Pour la plupart des Egyptiens, écrit le Tagesspiegel, le référendum constitutionnel du week-end dernier a été la première expérience démocratique de leur vie. De source officielle plus de 40% d'inscrits sont allés voter - un bon résultat après des décennies d'apathie politique et des taux réels de participation oscillant entre 3 et 10%. Nouveaux droits, nouveaux doutes, titre la Süddeutsche Zeitung, qui relève que le référendum a été précédé de débats houleux. Les partisans du non, chez les démocrates, refusent la réforme constitutionnelle parce qu'elle ne touche pas au pouvoir exhorbitant du président de la république. Les activistes de l'insurrection égyptienne dénoncent en outre un chronogramme trop serré, les miltaires ayant fixé la tenue d'élections législatives en juin, et celle de la présidentielle en septembre. Les choses vont trop vite, estiment les adversaires de ce calendrier, le temps est trop court pour créer de nouveaux partis politiques et les établir dans la société. Ils redoutent que l'entrée dans le nouveau parlement ne soit ainsi ouverte aux frères musulmans ou aux députés de l'ancien régime.

Proteste im Sudan
Manifestation à Khartoum, décembre 2009Image : AP

Une contestation occultée au sud du Sahara

Le vent de liberté qui souffle sur l'Egypte et la Tunisie a donné des ailes à la contestation dans certains pays de l'Afrique subsaharienne. Mais un journal allemand constate que cela n'intéresse guère les médias occidentaux.

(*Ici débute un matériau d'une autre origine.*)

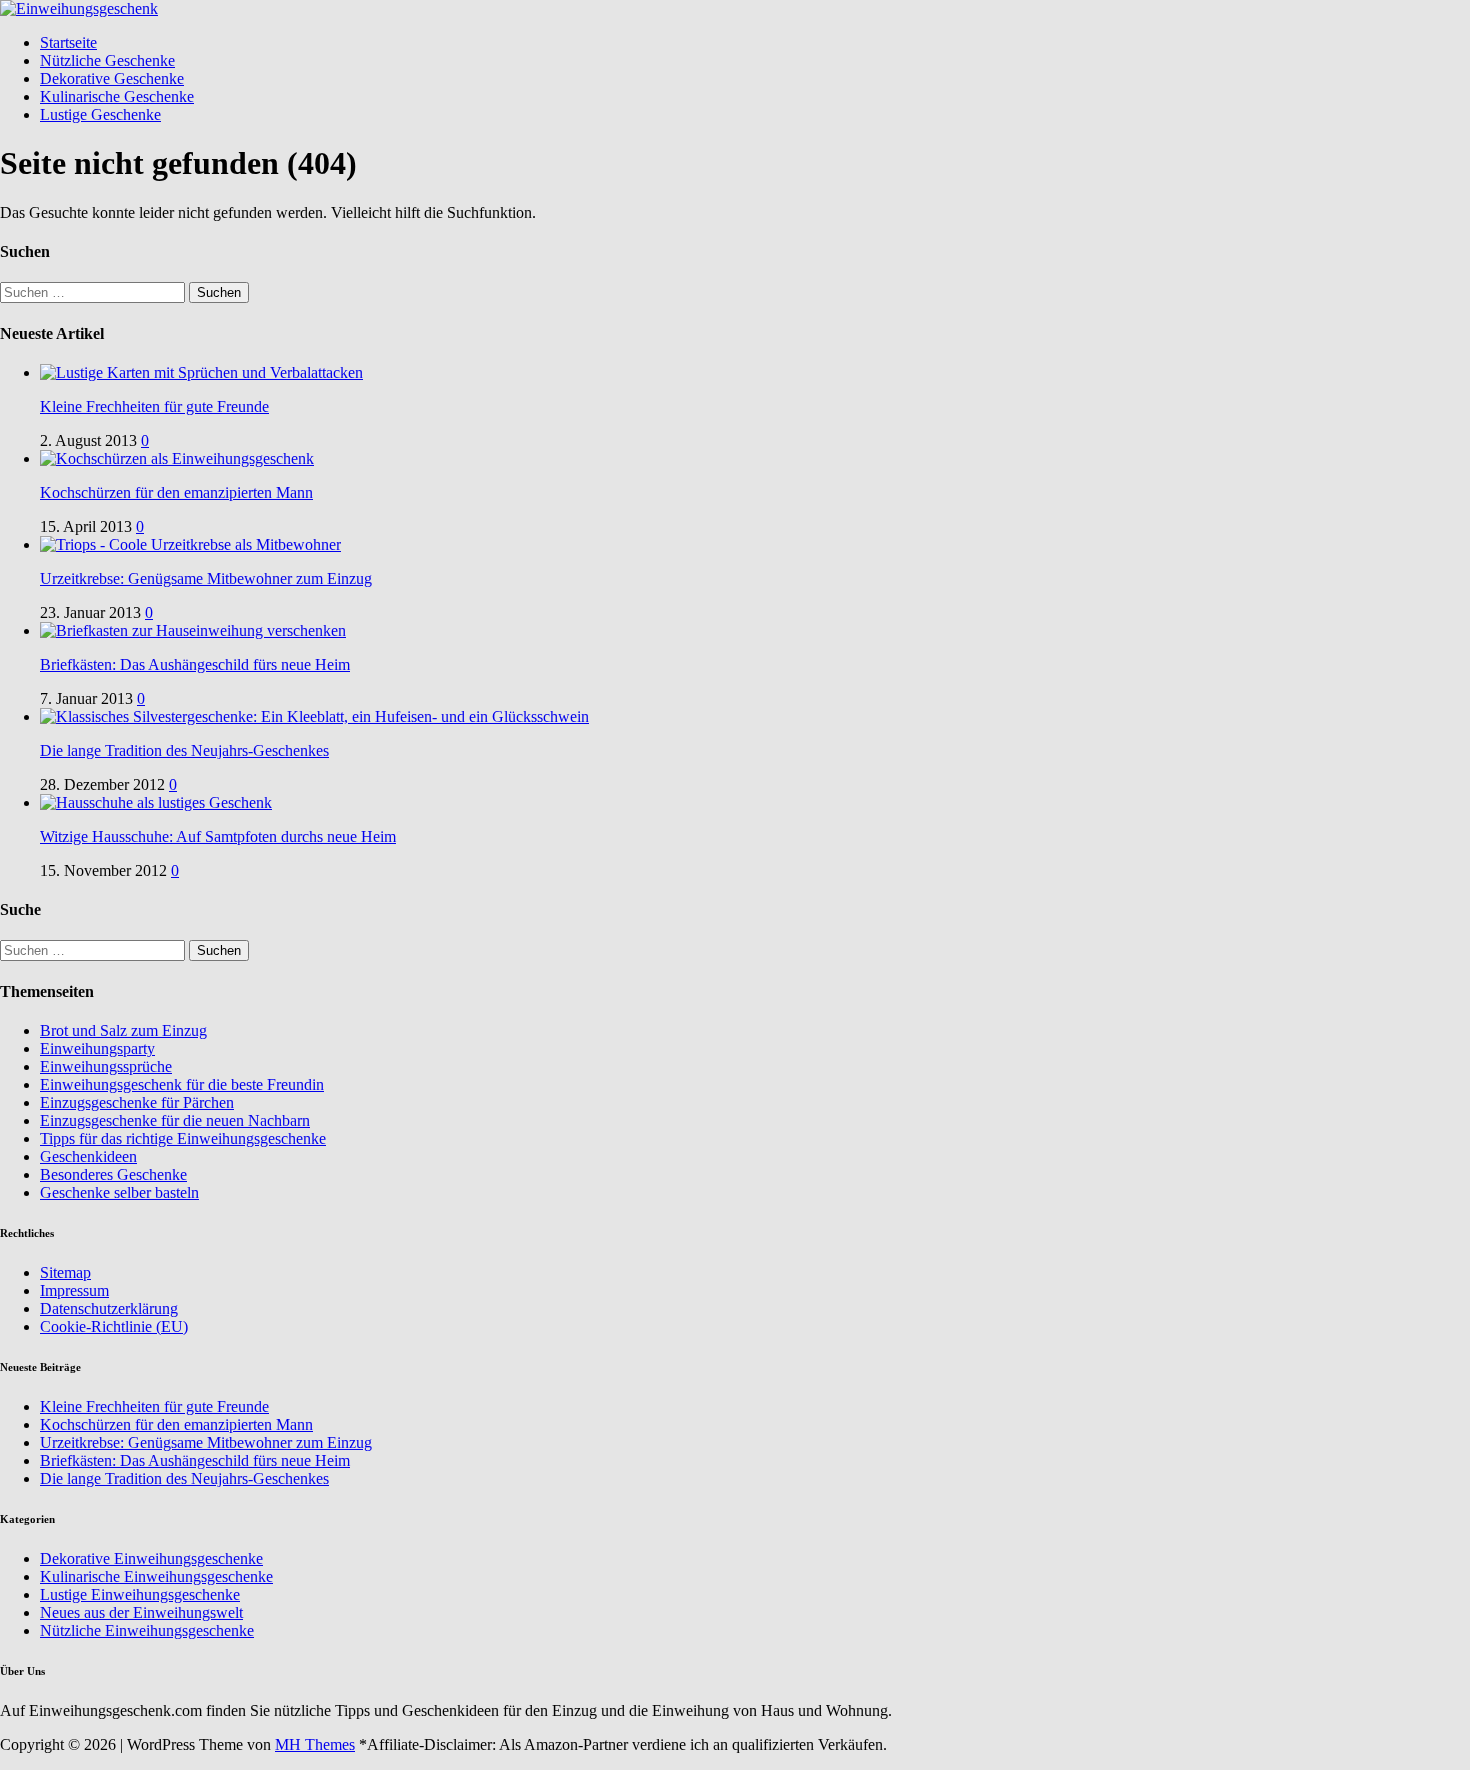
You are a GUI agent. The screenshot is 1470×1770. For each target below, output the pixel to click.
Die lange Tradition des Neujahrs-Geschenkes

Ce journal c'est la Berliner Zeitung qui relève que, dans l'indifférence quasi générale des médias occidentaux, des gens sont aussi descendus dans la rue au sud du Sahara. Au Gabon, à Djibouti et au Soudan des milliers de personnes ont manifesté contre leur gouvernement. Des manifestations durement reprimées: au Gabon l'Etat a fait tirer des gaz lacrymogènes contre les manifestants, au Soudan les opposants ont été soumis à des violences sexuelles. Les médias internationaux n'ont guère réagi à ces événements. Même sur la Côte d'ivoire, pourtant au bord de la guerre civile, on ne lit ni n'entend pratiquement rien, s'étonne le journal, qui est allé chercher une explication auprès du directeur d'un centre de réflexion britannique appelé Polis. Charlie Beckett, cet expert donc, avance plusieurs raisons: tout d'abord les manifestations sont loin d'avoir atteint l'ampleur qu'elles ont eue en Afrique du nord. Ensuite l'importance géopolitique d'un pays comme le Gabon est faible. Enfin les manifestations en Tunisie, en Egypte et en Libye ont surpris tout le monde. Au sud du Sahara en revanche l'effet de surprise est nul. Les manifestations, estime ce chercheur britannique, y sont permanentes. Un autre chercheur, américain celui-là, Ethan Zuckerman, ajoute un autre facteur, selon lui primordial: si on entend autant parler de l'Afrique du nord et si peu du reste du continent, cela tient avant tout à l'existence de réseaux sociaux et de la télévision par satellite, sous entendu Al Djazira. Ces technologies sont encore embryonnaires au sud du Sahara.